More than 50,000 homeowners go through Foreclosure each month and the number of short sales has increased significantly over the last few years to approximately 500,000 per year. In addition, as a result of the $25 billion foreclosure irregularity settlement which the nation's largest mortgage lenders recently entered into with the federal government, thousands of homeowners may receive principal debt reductions over the next few years. Although an extension of the exemption would seem to be a "no brainer," the fact that Congress is entering a "lame-duck" session creates the possibility that little legislation will move ahead through the end of the year.         

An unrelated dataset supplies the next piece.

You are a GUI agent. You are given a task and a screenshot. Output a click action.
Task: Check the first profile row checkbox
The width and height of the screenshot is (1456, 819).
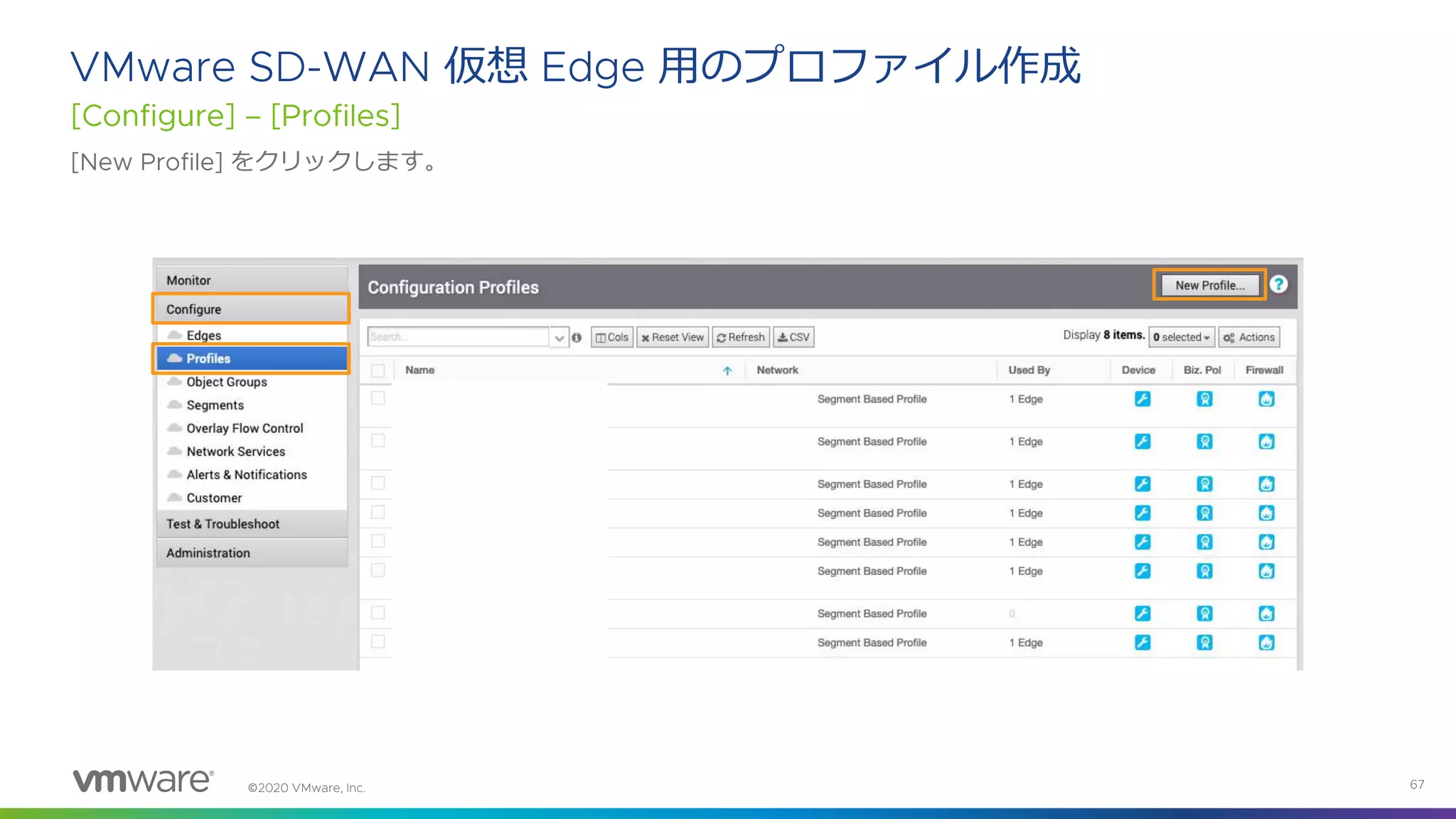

Even if the law does expire, some homeowners will still be eligible to exclude the income from forgiven indebtedness. For example, if the debt is discharged in bankruptcy or the homeowner is "insolvent" (meaning they have more debt than assets) at the time of the debt forgiveness, no tax is due. But homeowners who are considering a short sale and their agents should take this pending expiration into account and seek competent legal or tax advice so they will be prepared for the ramifications to them, if any, that will result if the law is not extended by Congress prior to the end of the year.